— words and things

the news harvester

Over the past few months with my mentors at ZEIT ONLINE I have been doing a lot of thinking about how to better monitor news organizations performance in the social media space. To successfully monitor how stories propagate into the social world you are going to need access to a few things:

  1. A feed of the home page ( or whatever list of articles/urls you want to monitor ).
  2. A machine to collect and store what you find.
  3. A way to find the metrics from the social media world.

The home page is a good source because it is always changing so it will provide you with a constant list of urls to collect that the news organization feels are important enough to show on their home page. This is usually provided in some sort of xml ( via rss ) or json format that is constantly updated and publicly available for you to access at any time. In other words you need a harvester to constantly pick the stories from the top of the pile.

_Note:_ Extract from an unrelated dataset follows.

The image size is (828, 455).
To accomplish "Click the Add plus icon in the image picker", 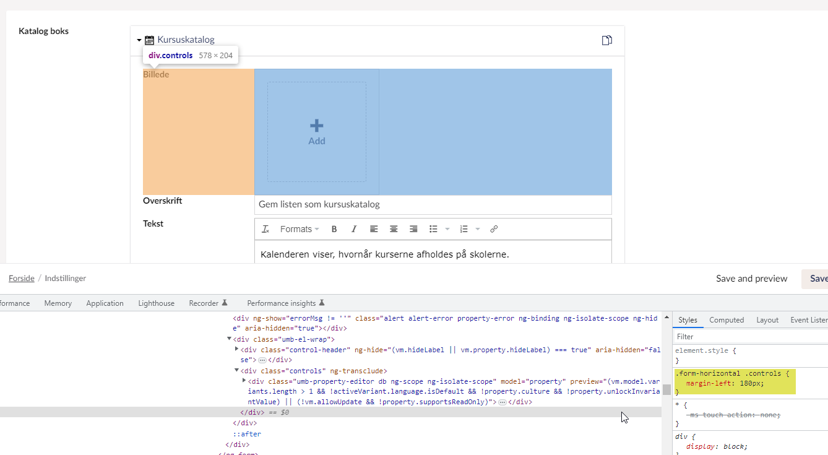I will tap(316, 126).
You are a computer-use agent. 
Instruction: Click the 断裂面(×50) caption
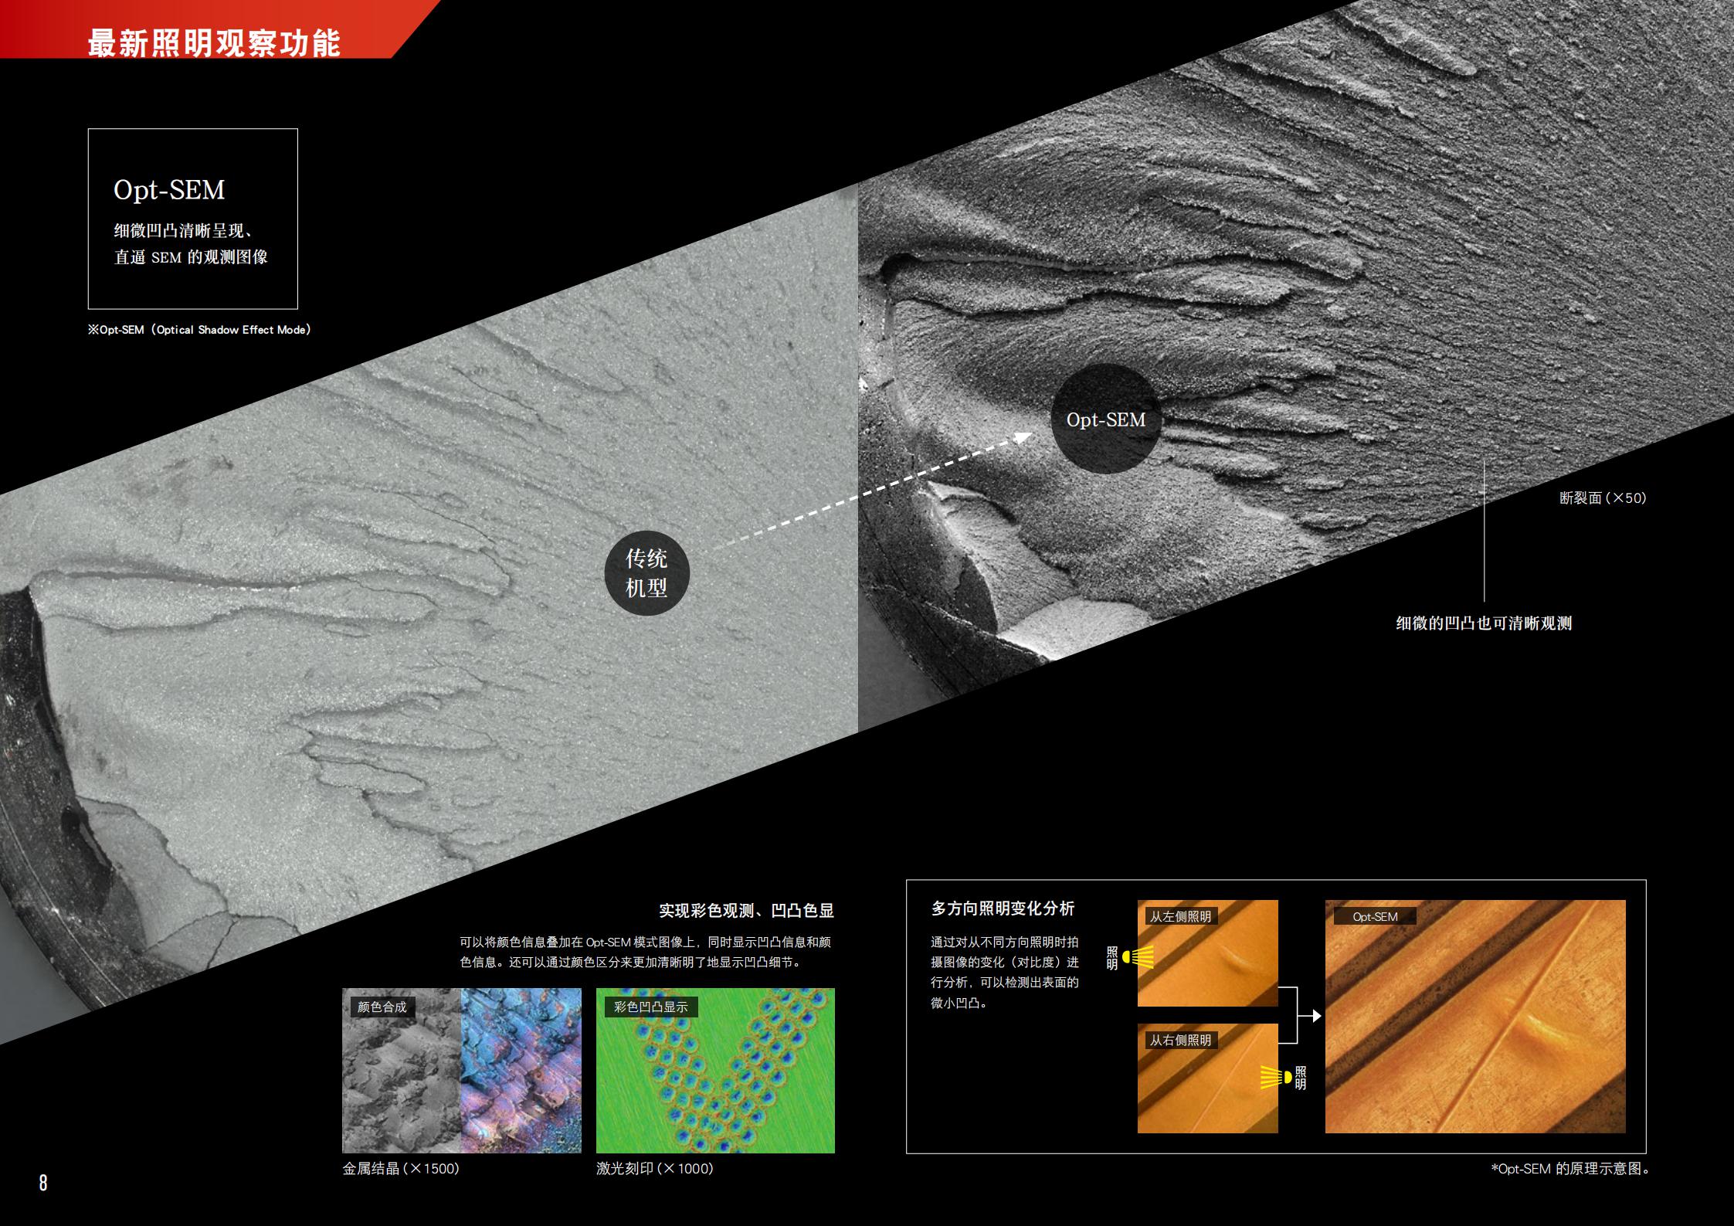(x=1603, y=498)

Once you have access to those resources you can start to aggregate them together to create an access point so that yourself and others can use to make sense of the data. Below is a small diagram to explain visually exactly what I just mentioned followed by an explanation of exactly how I am harvesting ZEIT ONLINE.


Starting off in the top left, Amo provides me with all the share values for a given url. It is constantly being used to provide feedback to a story’s share counts. Google+ did not have an API for getting the number of +1s a url has received so I had to create one myself. Facebook returns their share data in XML. None of the services from the social world was available in JSON except for the Twitter API. Without Amo I would have to constantly poll Twitter, Facebook and Google separately and then merge them all together inside of my app code. Amo is just an abstraction of social share API’s all wrapped up into one nice “likeable” JSON object.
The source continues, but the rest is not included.